### GIVEN DATA
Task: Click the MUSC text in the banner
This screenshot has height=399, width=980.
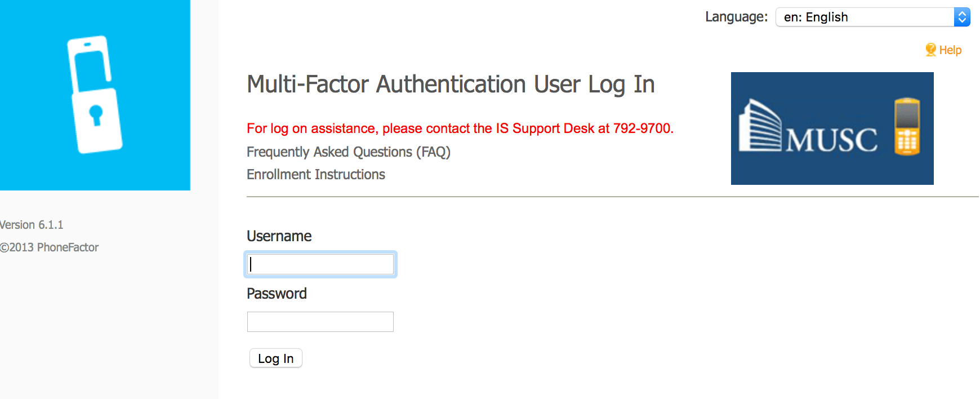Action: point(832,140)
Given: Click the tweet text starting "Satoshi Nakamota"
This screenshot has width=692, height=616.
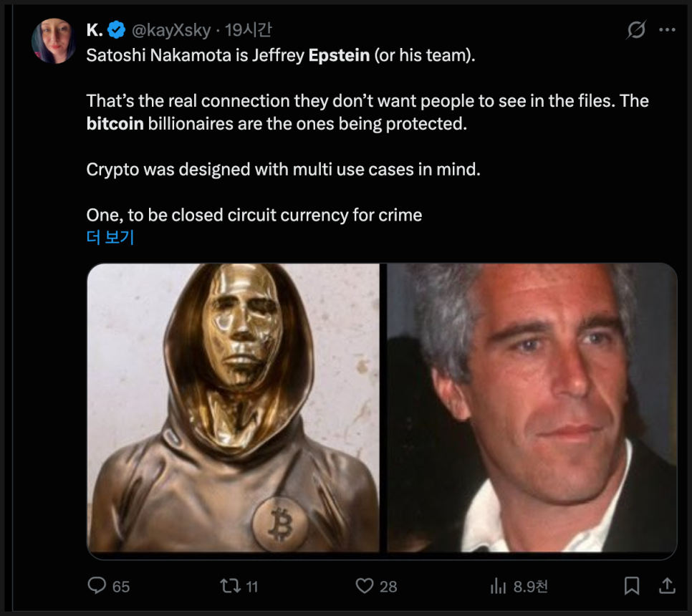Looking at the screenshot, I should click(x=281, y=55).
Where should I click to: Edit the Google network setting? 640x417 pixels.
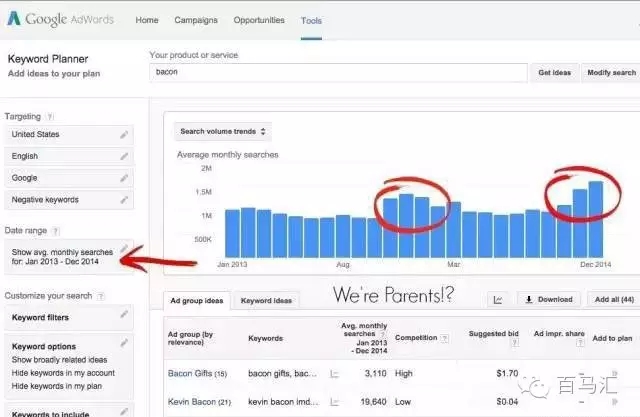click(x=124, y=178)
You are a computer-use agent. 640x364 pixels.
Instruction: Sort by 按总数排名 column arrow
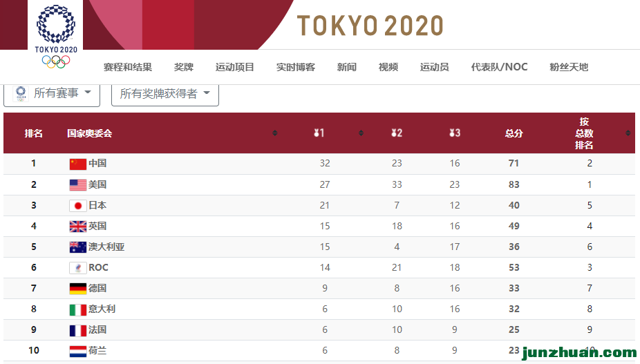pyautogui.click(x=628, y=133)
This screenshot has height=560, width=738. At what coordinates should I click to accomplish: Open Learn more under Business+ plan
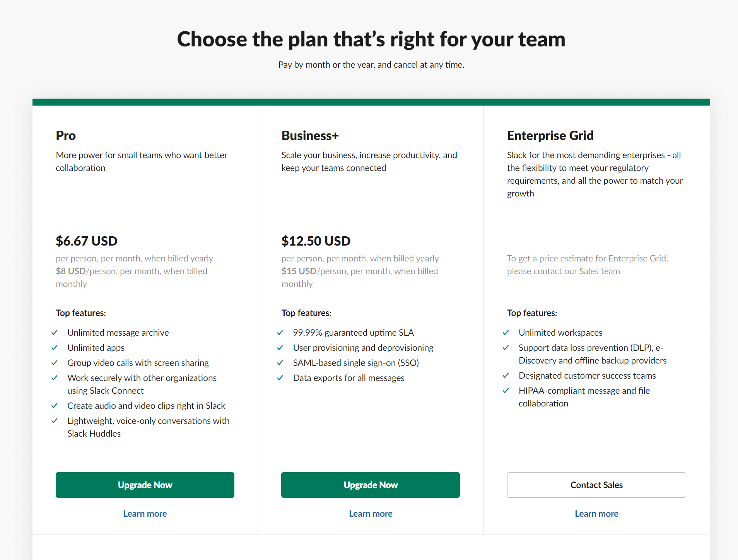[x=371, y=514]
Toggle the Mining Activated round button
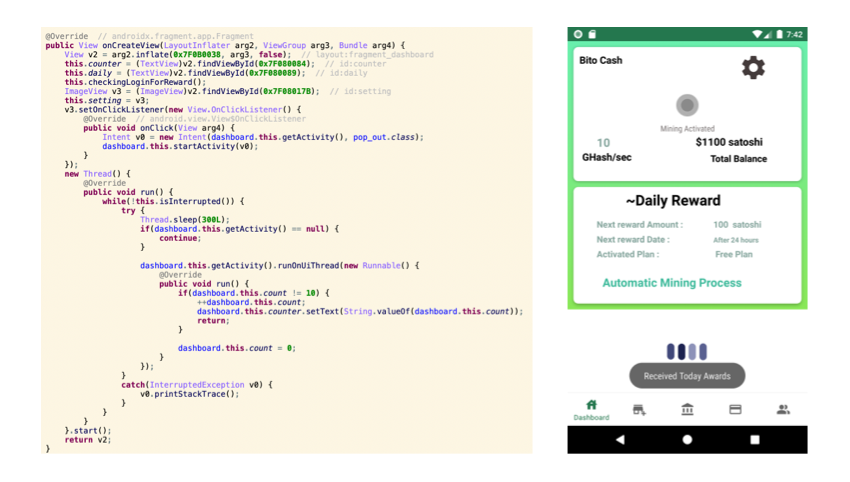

--

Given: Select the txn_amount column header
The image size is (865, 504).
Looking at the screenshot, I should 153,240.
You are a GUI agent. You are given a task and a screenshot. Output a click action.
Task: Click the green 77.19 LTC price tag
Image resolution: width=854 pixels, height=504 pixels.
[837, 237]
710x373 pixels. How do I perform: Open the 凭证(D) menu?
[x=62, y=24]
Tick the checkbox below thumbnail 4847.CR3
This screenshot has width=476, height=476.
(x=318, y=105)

### WHAT TO WORK ON
Which lines in the material above include the string "agent"? Pull them out.

### WRITTEN RESPONSE
You are a computer-use agent. 640x364 pixels.
You are a GUI agent. You are given a task and a screenshot. Output a click action.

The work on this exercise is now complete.